#### TASK DESCRIPTION:
For the entries that follow, restate word for word the line containing "Given: Collapse the", the line containing "1455x901 pixels.", and every line that lies between them.

#### GIVEN DATA:
+ + + + +

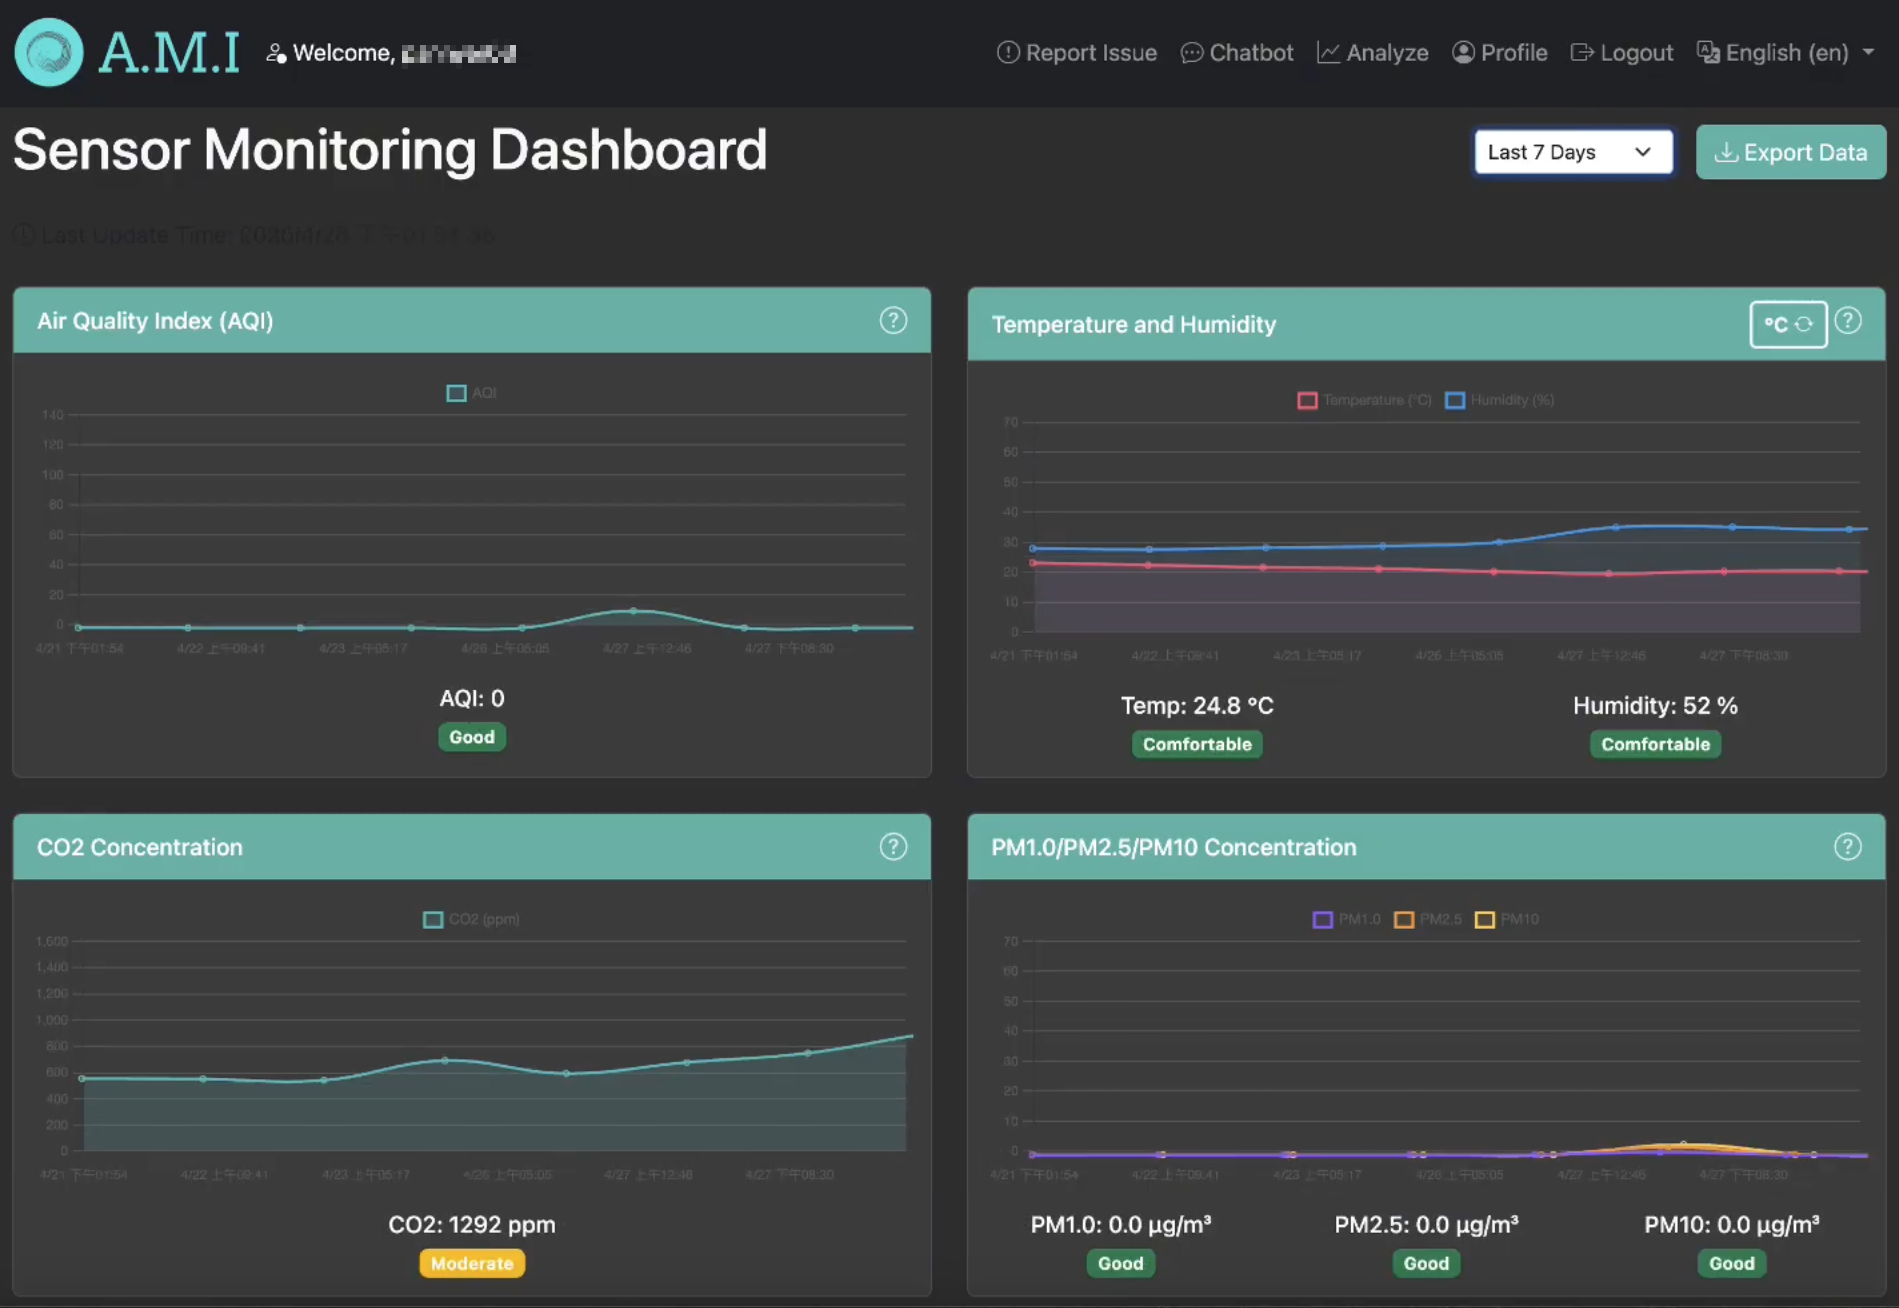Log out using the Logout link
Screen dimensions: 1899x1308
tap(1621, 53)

+ + + + +

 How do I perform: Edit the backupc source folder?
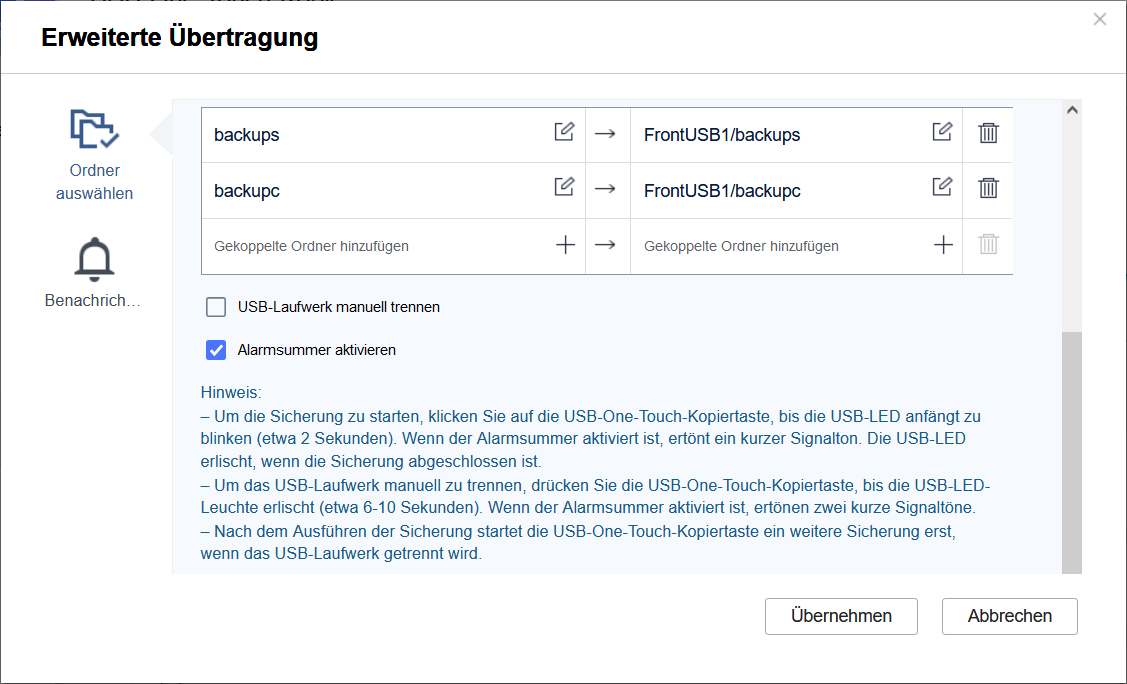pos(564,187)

+ + + + +

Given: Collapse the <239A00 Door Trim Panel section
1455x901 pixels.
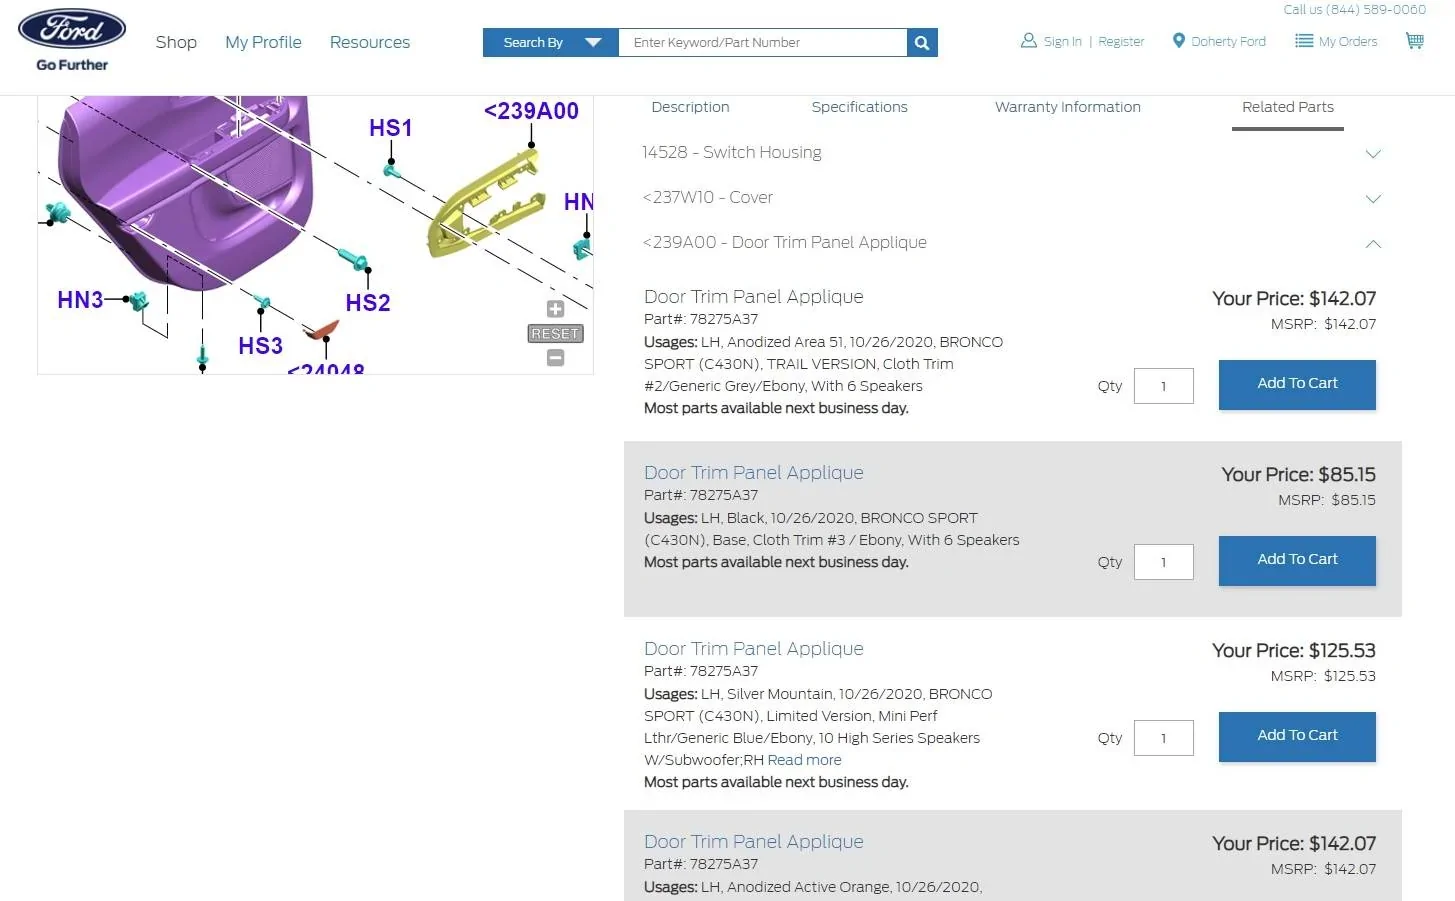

+ + + + +

#### SOLUTION TO THIS PROBLEM:
Given: Collapse the <239A00 Door Trim Panel section
1455x901 pixels.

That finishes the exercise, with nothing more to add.